17Le « commentaire personnalisé » se retrouve également chez les auteurs non shi’ites, il est vrai dans des proportions beaucoup plus réduites, et surtout dans le contexte des « circonstances de la révélation » (ʾasbāb al-nuzūl). Mais il devient très tôt un véritable genre littéraire particulièrement prisé dans le shi’isme. Citons quelques exemples dans l’ordre chronologique :
Au iiie/ixe siècle : Mā nazala min al-Qurʾān fī ʾamīr al-muʾminīn d’Ibrāhīm b. Muḥammad al-Ṯaqafī (m. 283/896), auteur du célèbre Kitāb al-ġārāt36 (Naǧāšī Riǧāl, p. 12 ; Ṭihrānī Ḏarīʿa, t. XIX, p. 28) ; le Tafsīr d’al-Ḥusayn b. al-Ḥakam al-Ḥibarī (m. 286/899)37.
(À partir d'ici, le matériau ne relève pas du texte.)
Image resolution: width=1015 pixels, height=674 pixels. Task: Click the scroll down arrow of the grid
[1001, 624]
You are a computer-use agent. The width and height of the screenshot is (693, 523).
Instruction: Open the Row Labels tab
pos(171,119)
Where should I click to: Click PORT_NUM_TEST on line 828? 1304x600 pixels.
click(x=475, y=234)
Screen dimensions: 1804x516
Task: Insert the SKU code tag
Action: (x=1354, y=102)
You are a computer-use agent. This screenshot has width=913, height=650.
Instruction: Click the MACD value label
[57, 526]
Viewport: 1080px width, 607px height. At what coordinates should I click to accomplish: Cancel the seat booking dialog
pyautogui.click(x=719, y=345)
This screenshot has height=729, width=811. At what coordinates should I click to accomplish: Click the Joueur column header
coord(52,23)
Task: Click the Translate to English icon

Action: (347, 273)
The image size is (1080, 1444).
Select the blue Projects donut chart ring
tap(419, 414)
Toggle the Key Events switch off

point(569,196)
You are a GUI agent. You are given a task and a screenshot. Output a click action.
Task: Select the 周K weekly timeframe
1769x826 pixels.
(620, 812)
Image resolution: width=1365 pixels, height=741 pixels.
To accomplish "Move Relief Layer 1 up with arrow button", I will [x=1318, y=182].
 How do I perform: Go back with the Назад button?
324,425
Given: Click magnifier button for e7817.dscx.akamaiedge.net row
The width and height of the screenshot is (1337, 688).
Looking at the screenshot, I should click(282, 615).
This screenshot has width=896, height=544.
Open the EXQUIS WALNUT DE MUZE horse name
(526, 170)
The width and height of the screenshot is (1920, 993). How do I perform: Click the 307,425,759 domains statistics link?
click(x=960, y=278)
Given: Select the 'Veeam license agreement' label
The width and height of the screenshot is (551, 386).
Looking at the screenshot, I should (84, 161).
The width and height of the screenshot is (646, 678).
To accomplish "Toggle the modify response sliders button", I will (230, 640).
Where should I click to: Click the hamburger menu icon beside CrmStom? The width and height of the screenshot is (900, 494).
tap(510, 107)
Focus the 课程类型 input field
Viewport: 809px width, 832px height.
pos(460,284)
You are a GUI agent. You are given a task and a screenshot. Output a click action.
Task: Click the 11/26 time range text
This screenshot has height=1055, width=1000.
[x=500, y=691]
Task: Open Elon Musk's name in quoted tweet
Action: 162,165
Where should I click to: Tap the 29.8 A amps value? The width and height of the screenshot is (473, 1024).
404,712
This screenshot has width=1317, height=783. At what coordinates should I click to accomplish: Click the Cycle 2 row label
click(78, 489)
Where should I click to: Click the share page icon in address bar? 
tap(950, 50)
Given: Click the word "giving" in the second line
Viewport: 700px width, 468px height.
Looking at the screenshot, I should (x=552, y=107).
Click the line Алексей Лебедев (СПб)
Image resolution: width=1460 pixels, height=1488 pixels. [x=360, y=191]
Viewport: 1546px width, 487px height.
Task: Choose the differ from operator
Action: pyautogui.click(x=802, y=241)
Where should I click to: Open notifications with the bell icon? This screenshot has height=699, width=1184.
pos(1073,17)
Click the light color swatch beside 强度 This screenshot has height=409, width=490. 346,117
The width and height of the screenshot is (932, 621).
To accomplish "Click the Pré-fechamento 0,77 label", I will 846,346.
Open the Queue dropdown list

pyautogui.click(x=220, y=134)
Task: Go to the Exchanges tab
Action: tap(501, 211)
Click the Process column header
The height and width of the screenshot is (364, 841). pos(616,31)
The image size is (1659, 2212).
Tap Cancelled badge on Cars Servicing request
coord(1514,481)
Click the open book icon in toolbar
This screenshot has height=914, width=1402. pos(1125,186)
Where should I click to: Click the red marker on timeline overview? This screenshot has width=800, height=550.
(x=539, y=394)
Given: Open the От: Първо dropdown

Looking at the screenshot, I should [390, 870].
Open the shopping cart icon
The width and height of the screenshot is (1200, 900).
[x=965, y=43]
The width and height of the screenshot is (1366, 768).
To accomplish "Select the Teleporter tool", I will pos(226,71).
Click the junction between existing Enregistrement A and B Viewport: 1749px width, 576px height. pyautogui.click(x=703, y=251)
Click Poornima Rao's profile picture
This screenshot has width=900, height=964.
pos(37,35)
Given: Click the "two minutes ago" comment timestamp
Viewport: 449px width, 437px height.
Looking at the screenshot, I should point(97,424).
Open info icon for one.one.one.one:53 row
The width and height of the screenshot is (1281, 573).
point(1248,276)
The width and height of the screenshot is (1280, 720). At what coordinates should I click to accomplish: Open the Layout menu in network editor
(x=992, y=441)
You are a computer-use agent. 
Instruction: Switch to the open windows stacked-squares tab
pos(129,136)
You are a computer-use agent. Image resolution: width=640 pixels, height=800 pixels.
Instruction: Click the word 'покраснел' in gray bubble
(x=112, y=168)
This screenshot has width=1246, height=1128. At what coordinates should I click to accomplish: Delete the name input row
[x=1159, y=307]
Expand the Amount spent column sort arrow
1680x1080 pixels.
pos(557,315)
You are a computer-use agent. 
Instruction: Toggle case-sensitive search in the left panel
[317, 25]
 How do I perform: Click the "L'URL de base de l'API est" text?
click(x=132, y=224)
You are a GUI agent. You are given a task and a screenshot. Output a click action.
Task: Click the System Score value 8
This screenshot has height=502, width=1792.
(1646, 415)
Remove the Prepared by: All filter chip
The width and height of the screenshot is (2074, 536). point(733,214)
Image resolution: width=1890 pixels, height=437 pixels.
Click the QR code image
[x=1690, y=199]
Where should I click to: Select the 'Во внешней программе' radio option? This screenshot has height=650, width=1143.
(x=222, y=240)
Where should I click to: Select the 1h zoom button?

Au ive/xe siècle : le Tafsīr de Furāt al-Kūfī (m. vers 300/912), disciple d’al-Ḥibarī38 ; Kitāb al-tanzīl fī al-naṣṣ ʿalā ʾamīr al-muʾminīn (connu également sous d’autres titres) d’Ibn ʾAbī al-Ṯalǧ (m. 322/934 ou 325/936-937, voir Kohlberg 1992, p. 355, n° 594) ; ʾAsmāʾ ʾamīr al-muʾminīn min al-Qurʾān d’Ibn Šammūn ʾAbū ʿAbdallāh al-Kātib (m. vers 330/941-942, voir Naǧāšī Riǧāl, p. 52 ; Ṭihrānī Ḏarīʿa, t. II, p. 65) ; Mā nazala fī al-ḫamsa (« Ce qui été révélé au sujet des Cinq » – i.e. les Cinq du Manteau : Muḥammad, ʿAlī, Fāṭima, al-Ḥasan et al-Ḥusayn) et Mā nazala fī ʿAlī min al-Qurʾān de ʿAbd al-ʿAzīz al-Ǧalūdī al-Baṣrī (m. 332/944, voir Naǧāšī Riǧāl, p. 180 ; Ṭihrānī Ḏarīʿa, t. XIX, p. 28 et 30) ; Taʾwīl mā nazala min al-Qurʾān fī ʾahl al-bayt (avec des variantes dans ce titre) de Muḥammad b. al-ʿAbbās al-Bazzāz dit Ibn al-Ǧuḥām (vivant en 328/939-940, voir Kohlberg 1992, p. 369-371, n° 623)39 ; Mā nazala min al-Qurʾān fī ṣāḥib al-zamān (« Ce qui a été révélé dans le Coran au sujet du Maître du temps – i.e. le Mahdi ; titre avec des variantes) d’Ibn ʿAyyāš al-Ǧawharī (m. 401/1010), auteur du Muqtaḍab al-ʾaṯar (Naǧāšī Riǧāl, p. 67 ; Ibn Šahrāšūb Maʿālim al-ʿulamāʾ, p. 20 ; Ṭihrānī Ḏarīʿa, t. XIX, p. 30).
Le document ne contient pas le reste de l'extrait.